Girls' video games are a genre of video games developed for young girls, mainly in the 1990s. The attempts in this period by several developers to specifically target girls, which they considered underserved by a video game industry mainly attempting to cater to boys' tastes, are also referred to as the "girls' games movement."

An early game designed for girls was Jenny of the Prairie, written by Rhiannon Software in 1984. Developers Elizabeth Stott and her friend Lucy Ewell founded the software company to encourage young girls' interest in computers.
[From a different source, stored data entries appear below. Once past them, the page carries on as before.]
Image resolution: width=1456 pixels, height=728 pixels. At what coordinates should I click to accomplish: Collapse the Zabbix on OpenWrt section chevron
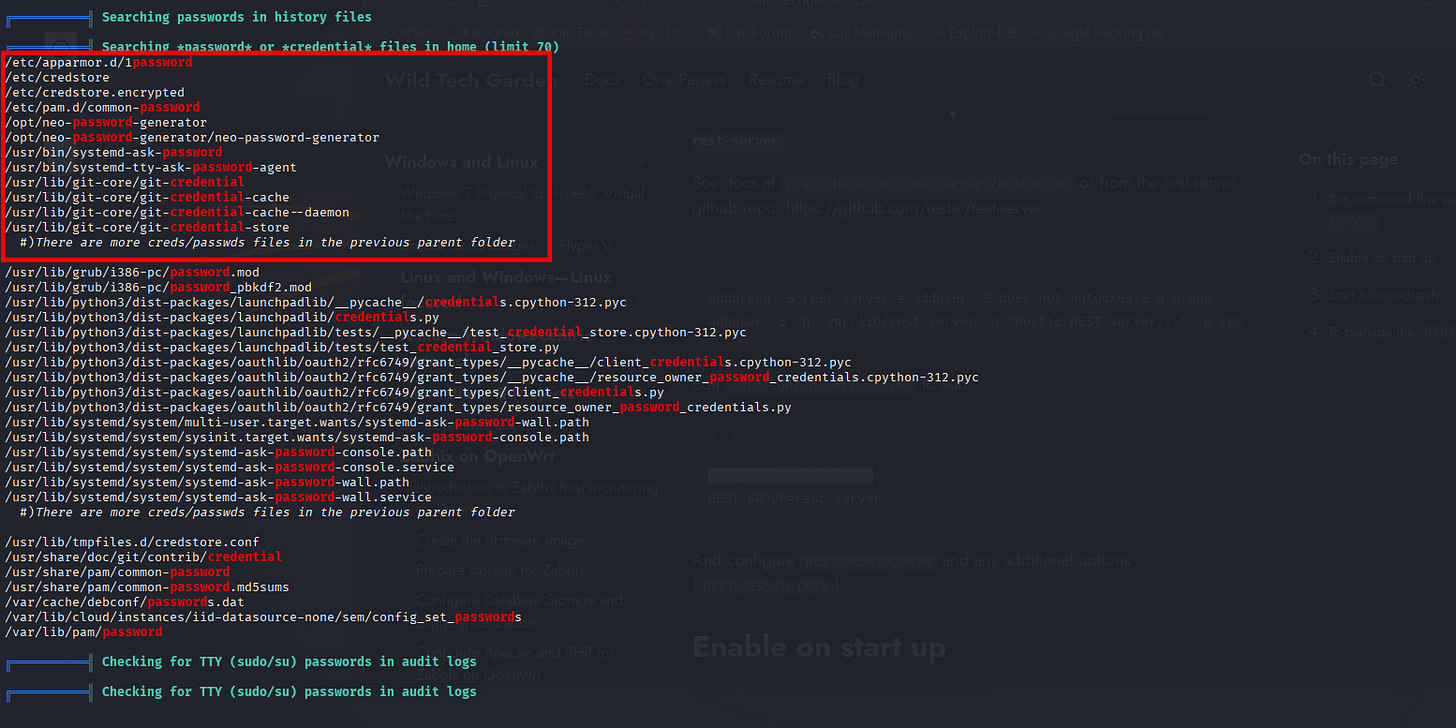tap(640, 456)
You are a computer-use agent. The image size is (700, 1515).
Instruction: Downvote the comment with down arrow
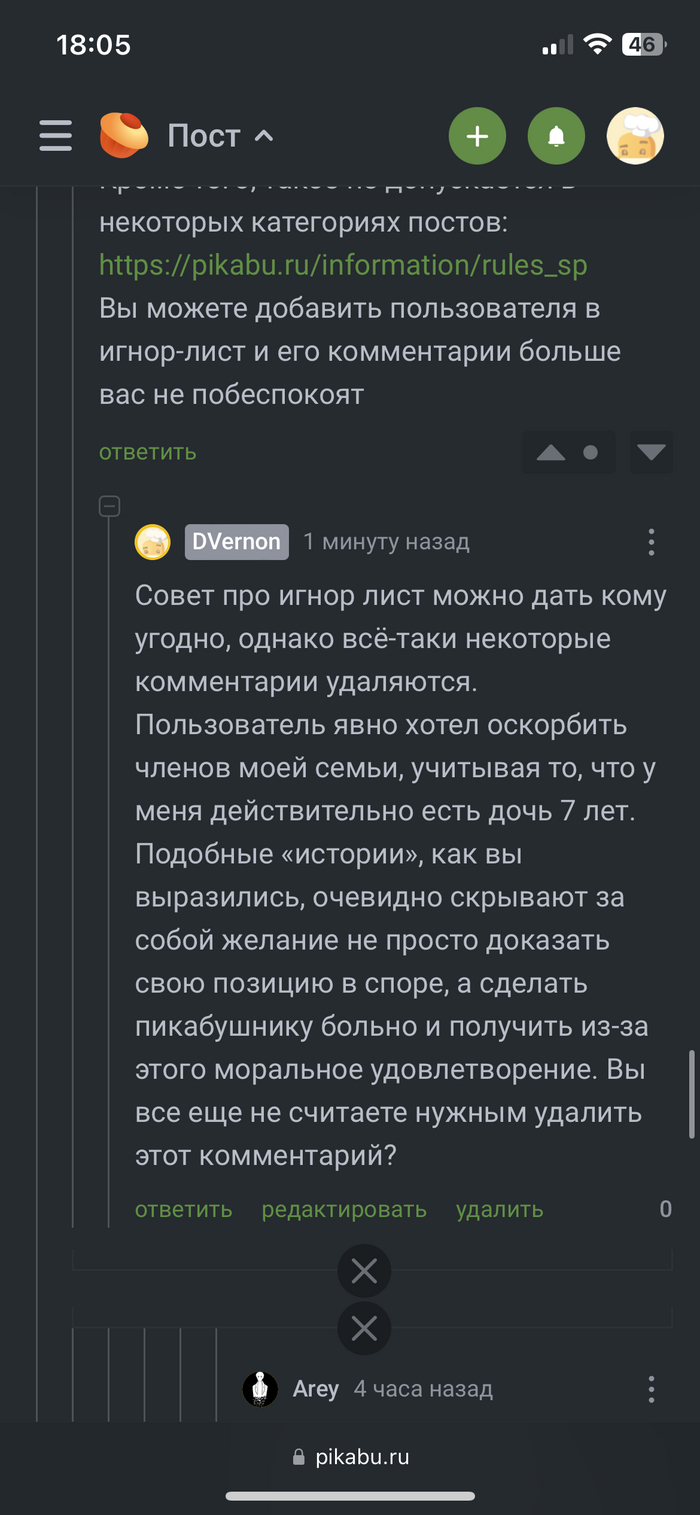(x=651, y=453)
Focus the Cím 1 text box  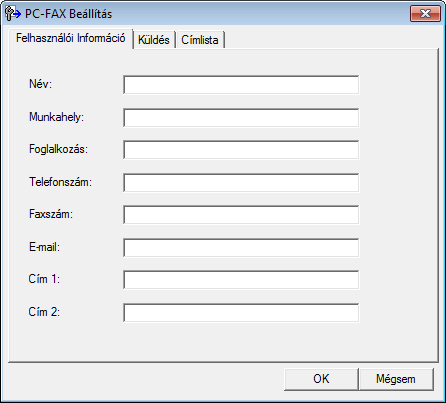coord(241,280)
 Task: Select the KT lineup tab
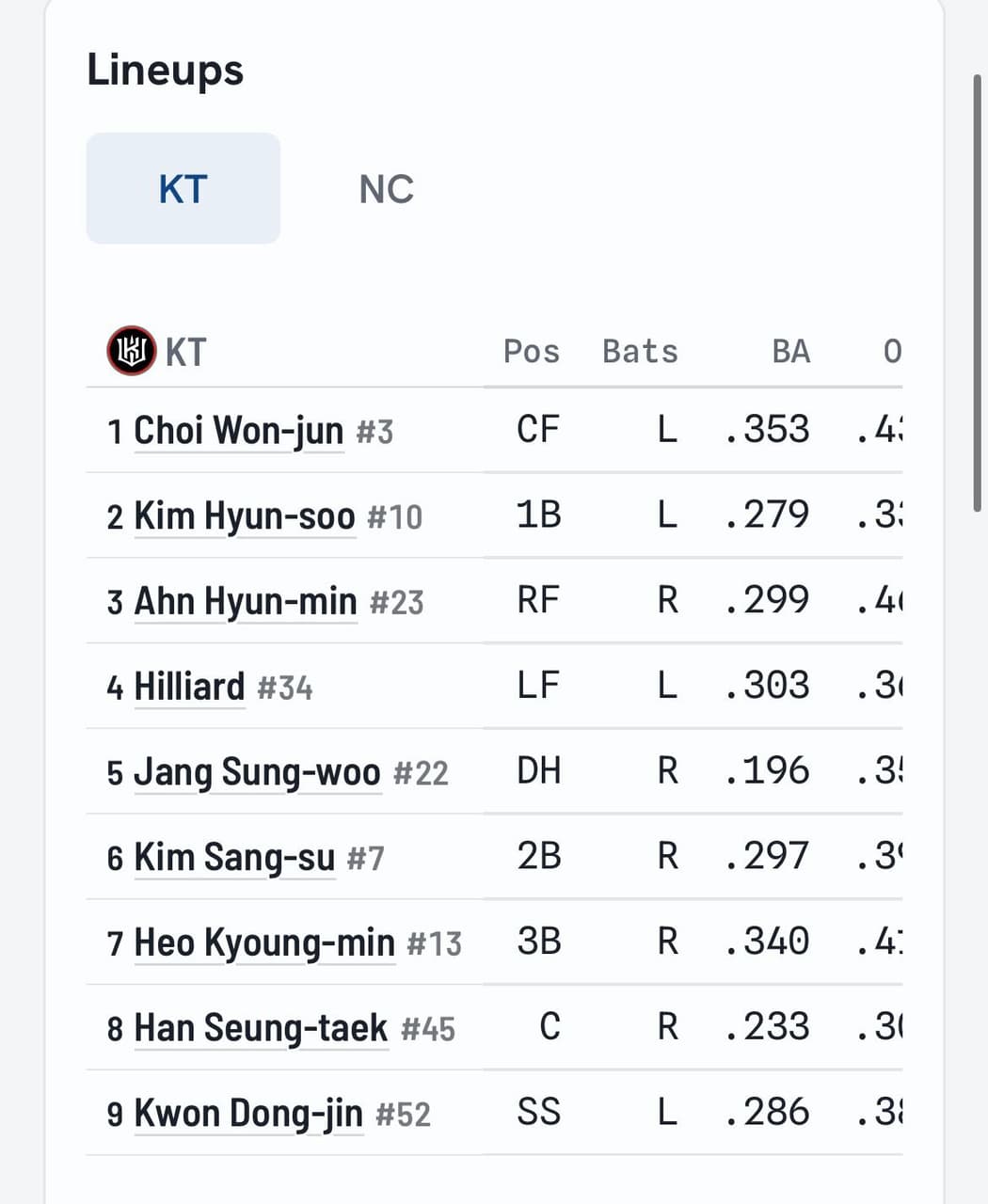point(183,189)
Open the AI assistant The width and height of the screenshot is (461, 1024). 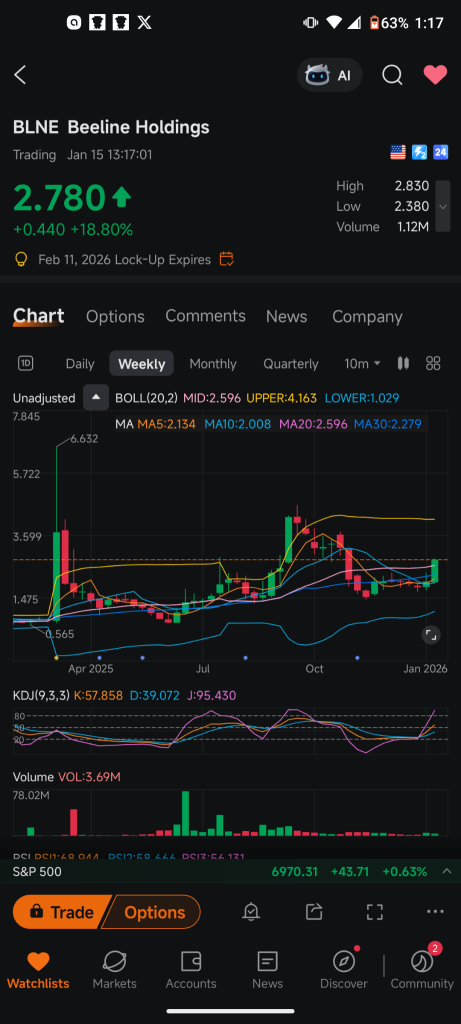tap(330, 75)
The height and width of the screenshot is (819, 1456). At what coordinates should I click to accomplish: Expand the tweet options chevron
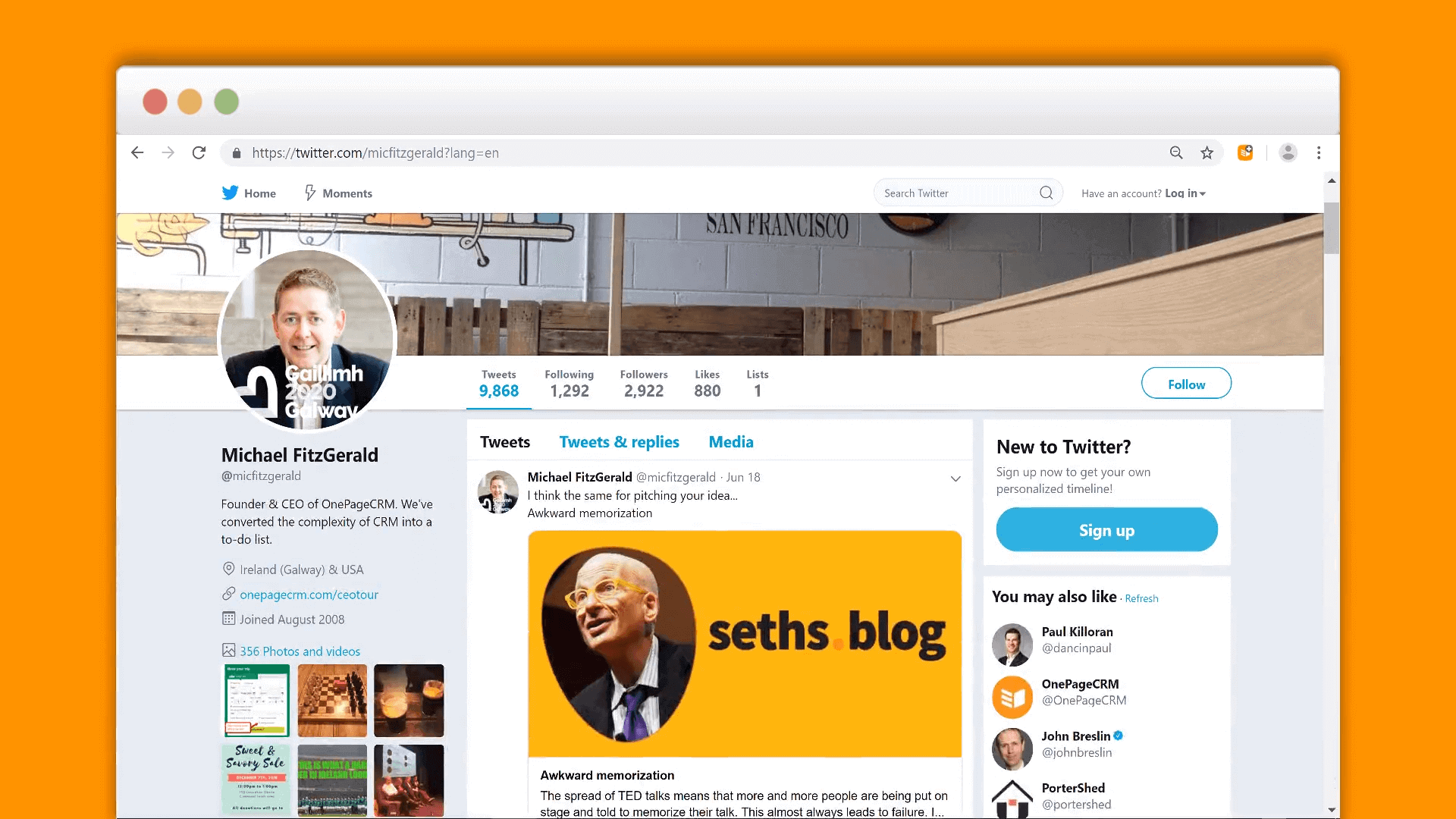click(955, 478)
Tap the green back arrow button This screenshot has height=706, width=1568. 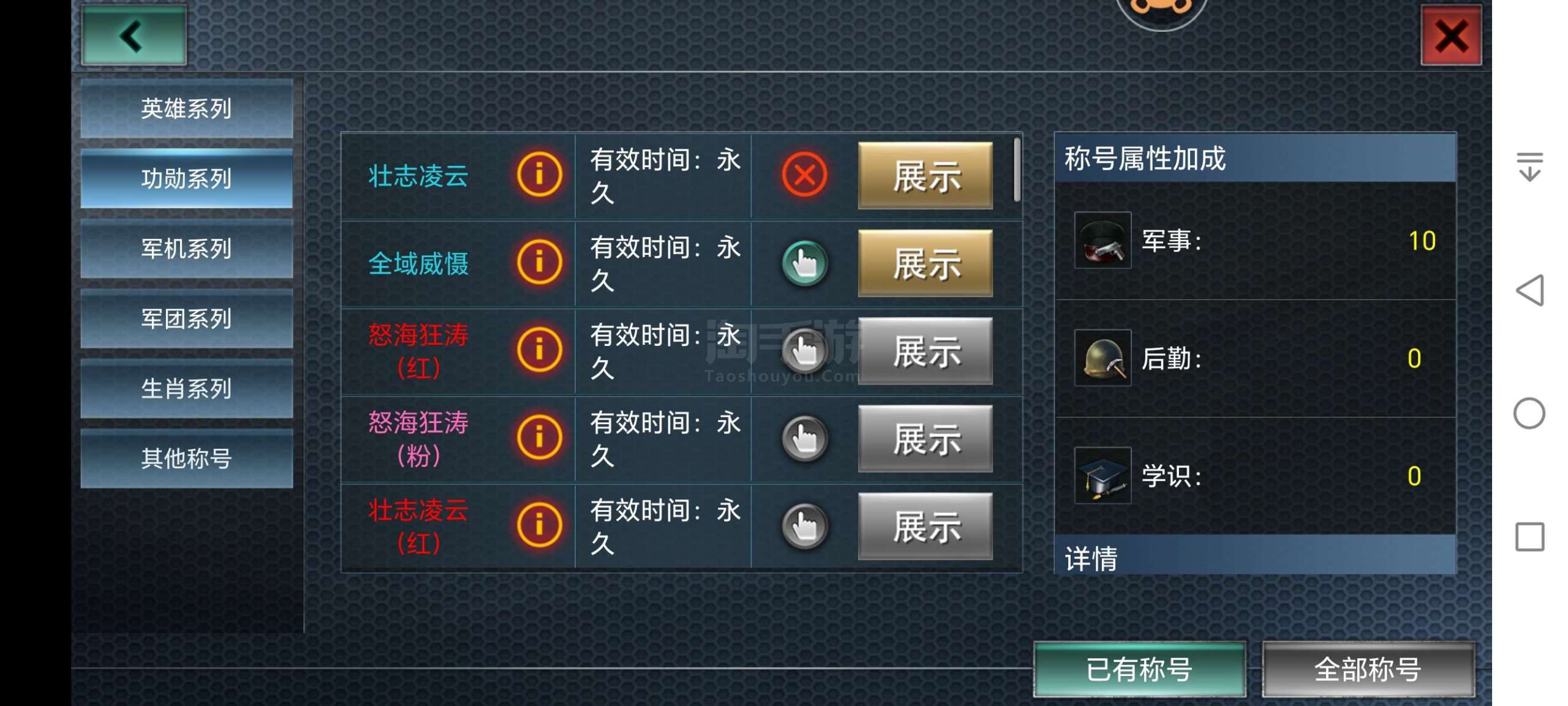pos(134,35)
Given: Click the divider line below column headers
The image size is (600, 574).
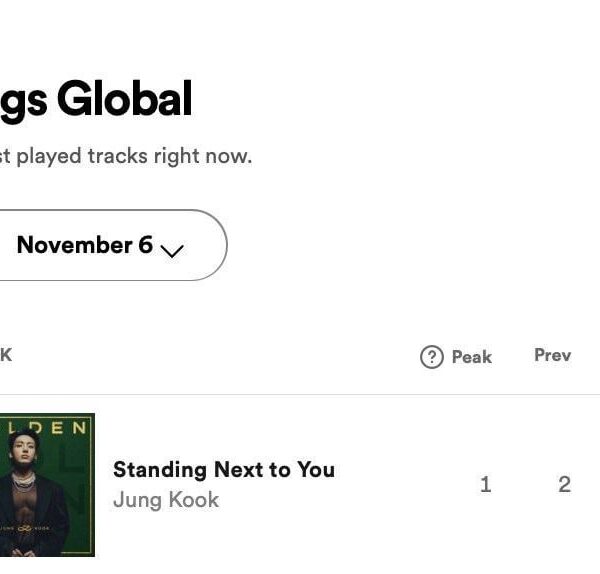Looking at the screenshot, I should click(300, 394).
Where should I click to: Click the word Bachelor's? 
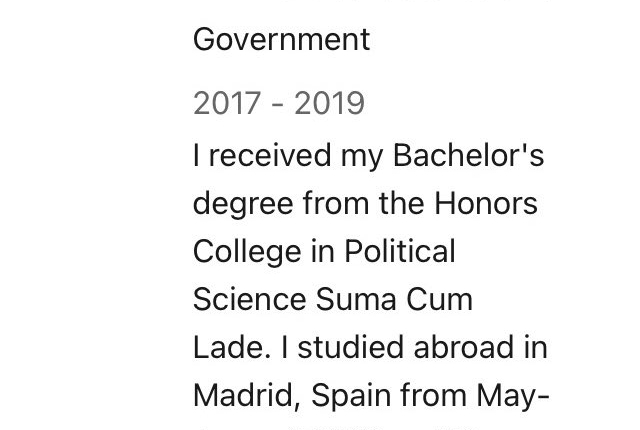468,155
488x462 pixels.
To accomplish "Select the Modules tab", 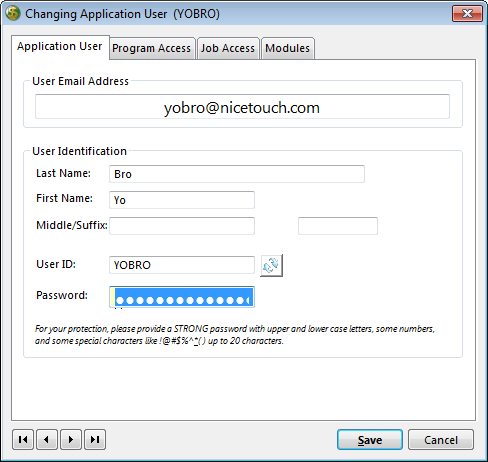I will [288, 48].
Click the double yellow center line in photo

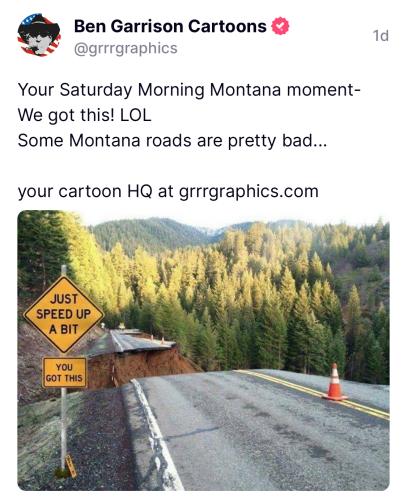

A notable developer of girls' games was Purple Moon, founded in 1995, which made a series of "coming-of-age games" featuring the teenager Rockett Movado. Its products were part of the so-called "purple games" segment of girls' games, which based its games on market research into the preferences and tastes of young girls. Because these tended to be stereotypically feminine interests such as gossip, relationships, and makeup, "purple games" were criticized by feminists who considered them too prescriptive. Purple Moon's games did not perform well commercially, and the company was bought by Mattel in 1999.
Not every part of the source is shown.